Establish how many lines in the records below include the word "Apply"; respond with that number only.

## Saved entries
★ ★ ★ ★

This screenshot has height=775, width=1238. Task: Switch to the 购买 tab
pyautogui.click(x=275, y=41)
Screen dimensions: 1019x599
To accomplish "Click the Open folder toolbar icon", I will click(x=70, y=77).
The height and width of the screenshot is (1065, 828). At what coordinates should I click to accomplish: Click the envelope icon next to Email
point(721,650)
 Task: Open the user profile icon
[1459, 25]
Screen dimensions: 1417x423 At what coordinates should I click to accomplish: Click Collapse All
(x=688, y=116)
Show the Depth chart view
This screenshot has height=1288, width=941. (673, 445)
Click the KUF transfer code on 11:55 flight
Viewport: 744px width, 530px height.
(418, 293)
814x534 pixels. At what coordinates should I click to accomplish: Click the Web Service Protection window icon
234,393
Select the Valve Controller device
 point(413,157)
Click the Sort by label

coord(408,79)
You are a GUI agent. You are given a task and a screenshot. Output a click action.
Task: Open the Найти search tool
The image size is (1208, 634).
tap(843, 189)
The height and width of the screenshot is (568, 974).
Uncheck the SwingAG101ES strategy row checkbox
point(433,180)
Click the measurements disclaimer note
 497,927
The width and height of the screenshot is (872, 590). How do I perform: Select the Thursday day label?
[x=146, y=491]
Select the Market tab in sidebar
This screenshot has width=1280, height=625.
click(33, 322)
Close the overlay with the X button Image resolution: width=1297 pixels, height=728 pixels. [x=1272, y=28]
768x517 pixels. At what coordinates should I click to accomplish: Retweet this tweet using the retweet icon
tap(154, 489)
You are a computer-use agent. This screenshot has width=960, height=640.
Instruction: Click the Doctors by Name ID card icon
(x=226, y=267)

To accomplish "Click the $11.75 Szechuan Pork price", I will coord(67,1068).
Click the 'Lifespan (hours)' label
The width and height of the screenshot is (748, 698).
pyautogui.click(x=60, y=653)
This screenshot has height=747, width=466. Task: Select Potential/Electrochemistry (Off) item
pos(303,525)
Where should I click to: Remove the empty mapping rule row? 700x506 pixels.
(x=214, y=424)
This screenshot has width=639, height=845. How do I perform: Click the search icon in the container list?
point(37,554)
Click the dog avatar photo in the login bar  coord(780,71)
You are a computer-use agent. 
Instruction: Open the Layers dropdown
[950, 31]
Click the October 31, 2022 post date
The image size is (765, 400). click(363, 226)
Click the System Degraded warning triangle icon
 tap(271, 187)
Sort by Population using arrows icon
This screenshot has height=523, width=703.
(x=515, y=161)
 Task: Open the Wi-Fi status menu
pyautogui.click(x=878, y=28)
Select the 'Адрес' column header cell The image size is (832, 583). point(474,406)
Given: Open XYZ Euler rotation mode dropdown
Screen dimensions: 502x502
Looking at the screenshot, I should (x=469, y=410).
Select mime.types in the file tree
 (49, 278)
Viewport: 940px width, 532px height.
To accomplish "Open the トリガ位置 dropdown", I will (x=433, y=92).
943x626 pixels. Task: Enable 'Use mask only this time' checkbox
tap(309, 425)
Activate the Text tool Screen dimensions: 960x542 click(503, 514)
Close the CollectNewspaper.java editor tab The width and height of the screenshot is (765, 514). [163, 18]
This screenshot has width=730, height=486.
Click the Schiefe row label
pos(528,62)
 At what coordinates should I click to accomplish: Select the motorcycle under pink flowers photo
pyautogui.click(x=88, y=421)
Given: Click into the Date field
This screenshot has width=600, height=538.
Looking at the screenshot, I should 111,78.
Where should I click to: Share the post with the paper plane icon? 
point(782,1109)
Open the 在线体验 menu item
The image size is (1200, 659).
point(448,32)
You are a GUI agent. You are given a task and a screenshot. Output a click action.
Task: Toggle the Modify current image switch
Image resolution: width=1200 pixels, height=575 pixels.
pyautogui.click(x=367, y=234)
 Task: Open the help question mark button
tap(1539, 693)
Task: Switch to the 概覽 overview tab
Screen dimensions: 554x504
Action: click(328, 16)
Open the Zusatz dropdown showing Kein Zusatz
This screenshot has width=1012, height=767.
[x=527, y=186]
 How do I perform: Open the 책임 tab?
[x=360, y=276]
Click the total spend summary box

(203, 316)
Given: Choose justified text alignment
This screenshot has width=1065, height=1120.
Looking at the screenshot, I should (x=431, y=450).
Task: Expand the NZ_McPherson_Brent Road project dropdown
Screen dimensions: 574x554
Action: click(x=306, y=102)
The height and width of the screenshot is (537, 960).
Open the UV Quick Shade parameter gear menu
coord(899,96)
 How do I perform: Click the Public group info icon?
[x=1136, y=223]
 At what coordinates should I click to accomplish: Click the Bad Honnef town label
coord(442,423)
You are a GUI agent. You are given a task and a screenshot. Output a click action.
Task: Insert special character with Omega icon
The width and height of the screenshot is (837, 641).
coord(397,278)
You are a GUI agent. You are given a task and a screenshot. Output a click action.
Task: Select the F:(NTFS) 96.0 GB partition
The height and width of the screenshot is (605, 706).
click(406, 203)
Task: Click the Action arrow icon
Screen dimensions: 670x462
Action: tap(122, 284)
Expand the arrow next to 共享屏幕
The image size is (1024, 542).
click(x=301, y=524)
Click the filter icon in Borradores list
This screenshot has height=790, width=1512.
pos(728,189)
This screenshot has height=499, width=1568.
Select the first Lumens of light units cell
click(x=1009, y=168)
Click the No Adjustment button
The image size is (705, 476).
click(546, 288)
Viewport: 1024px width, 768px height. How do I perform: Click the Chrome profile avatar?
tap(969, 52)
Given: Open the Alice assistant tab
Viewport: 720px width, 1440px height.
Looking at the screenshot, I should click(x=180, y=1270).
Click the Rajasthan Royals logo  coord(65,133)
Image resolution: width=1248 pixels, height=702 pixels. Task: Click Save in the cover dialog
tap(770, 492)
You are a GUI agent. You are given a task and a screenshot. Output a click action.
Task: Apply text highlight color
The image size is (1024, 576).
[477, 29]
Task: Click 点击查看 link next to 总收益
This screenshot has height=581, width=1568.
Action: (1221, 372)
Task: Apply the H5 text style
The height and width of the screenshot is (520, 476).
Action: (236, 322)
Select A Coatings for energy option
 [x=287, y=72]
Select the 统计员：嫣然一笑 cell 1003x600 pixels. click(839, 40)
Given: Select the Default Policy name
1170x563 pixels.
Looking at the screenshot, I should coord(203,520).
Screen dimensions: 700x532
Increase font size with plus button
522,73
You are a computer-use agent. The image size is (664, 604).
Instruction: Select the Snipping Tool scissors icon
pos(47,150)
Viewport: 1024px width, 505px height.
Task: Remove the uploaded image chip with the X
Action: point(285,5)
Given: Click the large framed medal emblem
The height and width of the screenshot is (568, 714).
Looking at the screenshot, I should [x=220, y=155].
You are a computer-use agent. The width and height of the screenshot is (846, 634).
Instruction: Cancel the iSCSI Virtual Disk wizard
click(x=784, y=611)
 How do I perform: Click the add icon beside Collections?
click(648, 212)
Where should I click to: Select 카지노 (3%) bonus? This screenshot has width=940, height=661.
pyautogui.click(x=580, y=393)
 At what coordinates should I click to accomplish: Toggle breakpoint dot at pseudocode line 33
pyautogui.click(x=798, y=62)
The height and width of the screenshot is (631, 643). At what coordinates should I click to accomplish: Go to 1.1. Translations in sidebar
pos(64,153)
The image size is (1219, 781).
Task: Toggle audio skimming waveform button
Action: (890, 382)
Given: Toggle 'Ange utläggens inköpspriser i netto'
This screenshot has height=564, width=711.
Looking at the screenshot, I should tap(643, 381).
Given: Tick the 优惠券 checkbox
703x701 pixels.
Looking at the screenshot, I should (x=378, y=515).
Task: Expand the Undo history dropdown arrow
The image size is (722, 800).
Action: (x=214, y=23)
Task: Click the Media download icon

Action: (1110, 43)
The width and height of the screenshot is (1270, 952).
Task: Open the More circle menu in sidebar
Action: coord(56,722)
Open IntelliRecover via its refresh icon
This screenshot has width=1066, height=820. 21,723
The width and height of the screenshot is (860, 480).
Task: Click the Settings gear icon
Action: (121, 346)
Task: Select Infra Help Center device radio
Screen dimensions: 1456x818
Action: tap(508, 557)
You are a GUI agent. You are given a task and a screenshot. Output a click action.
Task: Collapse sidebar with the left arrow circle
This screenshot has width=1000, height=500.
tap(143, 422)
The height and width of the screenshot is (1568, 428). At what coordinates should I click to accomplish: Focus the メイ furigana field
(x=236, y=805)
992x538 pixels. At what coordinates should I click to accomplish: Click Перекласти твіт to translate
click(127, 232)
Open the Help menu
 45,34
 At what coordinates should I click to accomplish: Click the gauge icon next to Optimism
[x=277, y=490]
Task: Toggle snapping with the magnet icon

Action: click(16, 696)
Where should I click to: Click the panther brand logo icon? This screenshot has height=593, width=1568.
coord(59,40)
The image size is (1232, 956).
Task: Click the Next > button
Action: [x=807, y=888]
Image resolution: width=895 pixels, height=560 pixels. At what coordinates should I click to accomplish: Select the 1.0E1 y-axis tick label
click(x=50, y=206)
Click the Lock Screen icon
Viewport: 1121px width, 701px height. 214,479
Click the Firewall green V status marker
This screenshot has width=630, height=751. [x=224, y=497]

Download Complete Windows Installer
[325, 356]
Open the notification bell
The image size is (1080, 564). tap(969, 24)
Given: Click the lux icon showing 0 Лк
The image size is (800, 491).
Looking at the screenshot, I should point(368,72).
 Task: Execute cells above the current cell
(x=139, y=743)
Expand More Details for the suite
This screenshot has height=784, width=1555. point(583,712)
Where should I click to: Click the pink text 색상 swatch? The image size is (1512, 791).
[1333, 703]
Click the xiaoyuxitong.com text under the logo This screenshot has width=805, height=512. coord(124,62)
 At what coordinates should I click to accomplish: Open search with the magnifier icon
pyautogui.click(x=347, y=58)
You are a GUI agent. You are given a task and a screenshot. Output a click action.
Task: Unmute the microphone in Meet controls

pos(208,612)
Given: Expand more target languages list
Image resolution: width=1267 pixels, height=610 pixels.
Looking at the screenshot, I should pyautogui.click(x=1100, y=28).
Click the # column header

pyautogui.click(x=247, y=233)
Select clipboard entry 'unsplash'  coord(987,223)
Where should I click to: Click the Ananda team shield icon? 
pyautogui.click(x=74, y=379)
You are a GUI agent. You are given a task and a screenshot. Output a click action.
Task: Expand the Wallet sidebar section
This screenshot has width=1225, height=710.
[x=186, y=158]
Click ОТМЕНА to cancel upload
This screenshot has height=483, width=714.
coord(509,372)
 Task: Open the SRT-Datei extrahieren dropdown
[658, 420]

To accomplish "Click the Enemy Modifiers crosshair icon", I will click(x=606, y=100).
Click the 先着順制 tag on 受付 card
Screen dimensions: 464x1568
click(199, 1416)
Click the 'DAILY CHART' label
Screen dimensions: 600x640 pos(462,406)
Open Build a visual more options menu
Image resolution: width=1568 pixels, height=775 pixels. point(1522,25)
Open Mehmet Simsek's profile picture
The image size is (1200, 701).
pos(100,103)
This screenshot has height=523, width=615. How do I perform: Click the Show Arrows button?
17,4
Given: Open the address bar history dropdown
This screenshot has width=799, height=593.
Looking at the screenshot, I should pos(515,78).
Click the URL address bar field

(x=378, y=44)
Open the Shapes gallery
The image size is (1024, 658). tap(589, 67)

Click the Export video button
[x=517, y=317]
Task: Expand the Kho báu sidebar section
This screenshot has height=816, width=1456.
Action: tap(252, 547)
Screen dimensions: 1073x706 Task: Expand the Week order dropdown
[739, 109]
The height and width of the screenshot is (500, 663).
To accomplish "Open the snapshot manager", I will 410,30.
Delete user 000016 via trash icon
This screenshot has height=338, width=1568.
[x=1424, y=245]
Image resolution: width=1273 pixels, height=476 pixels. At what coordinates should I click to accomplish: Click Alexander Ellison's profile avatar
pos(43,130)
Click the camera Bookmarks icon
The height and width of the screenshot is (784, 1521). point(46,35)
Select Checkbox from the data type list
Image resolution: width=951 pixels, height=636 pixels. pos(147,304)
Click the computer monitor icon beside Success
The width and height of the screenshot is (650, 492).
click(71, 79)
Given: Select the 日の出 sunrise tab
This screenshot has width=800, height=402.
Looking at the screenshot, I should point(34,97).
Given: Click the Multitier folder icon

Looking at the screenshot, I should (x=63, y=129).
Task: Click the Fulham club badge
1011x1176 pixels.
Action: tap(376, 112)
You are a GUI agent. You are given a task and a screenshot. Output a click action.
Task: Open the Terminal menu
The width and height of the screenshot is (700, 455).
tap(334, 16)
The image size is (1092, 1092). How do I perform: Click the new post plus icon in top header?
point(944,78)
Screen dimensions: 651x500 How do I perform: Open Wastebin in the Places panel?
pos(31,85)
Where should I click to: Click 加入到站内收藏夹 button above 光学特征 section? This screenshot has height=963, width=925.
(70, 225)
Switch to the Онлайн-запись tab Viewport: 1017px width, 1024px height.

★ ★ ★ ★

## EXERCISE ANSWER
2